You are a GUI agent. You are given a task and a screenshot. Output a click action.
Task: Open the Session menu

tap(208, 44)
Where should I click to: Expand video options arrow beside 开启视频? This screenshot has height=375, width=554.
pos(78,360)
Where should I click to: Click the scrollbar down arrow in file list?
==
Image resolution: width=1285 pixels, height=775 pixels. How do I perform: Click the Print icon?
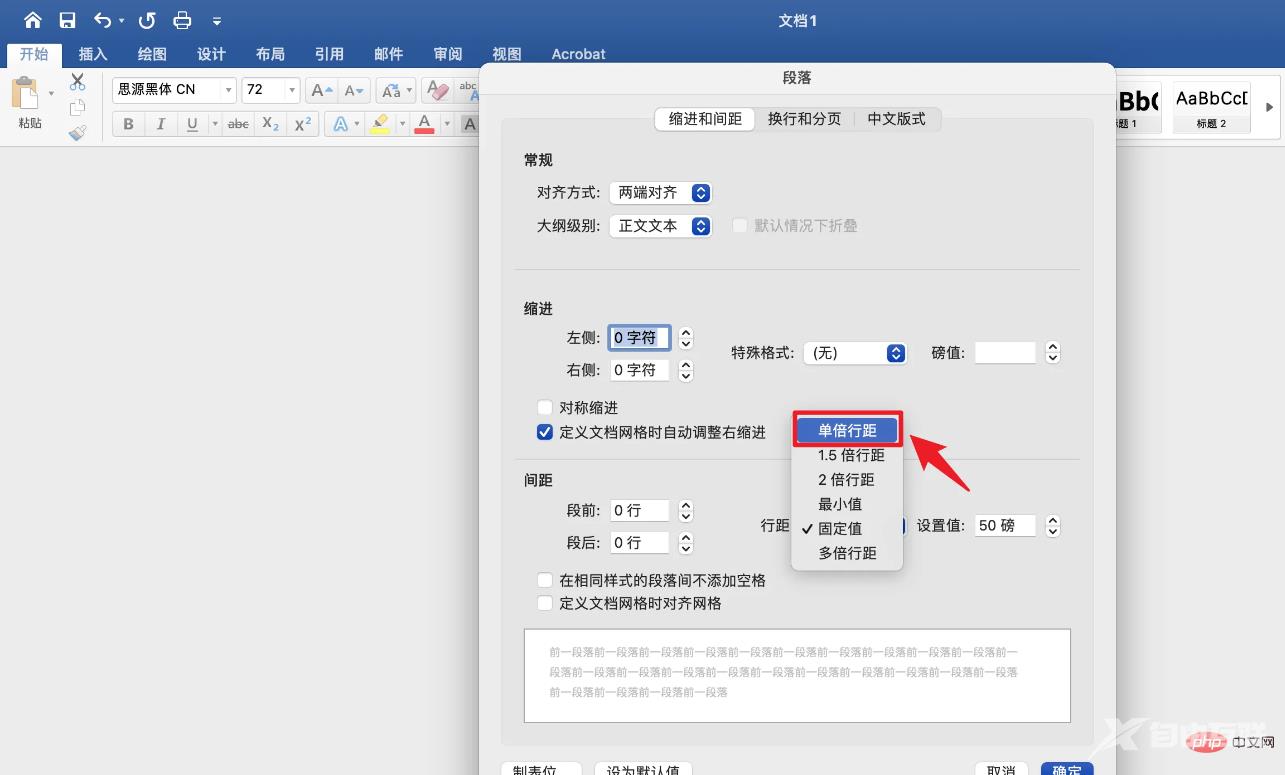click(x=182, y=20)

WORK INSTRUCTION:
Give back, exactly as written, the stretch from the line with "You are a GUI" through the line with "Where should I click to: Click", and no other lines from the records above.

ANSWER SECTION:
You are a GUI agent. You are given a task and a screenshot. Output a click action.
Task: Open the Session menu

tap(208, 44)
Where should I click to: Expand video options arrow beside 开启视频? This screenshot has height=375, width=554.
pos(78,360)
Where should I click to: Click the scrollbar down arrow in file list?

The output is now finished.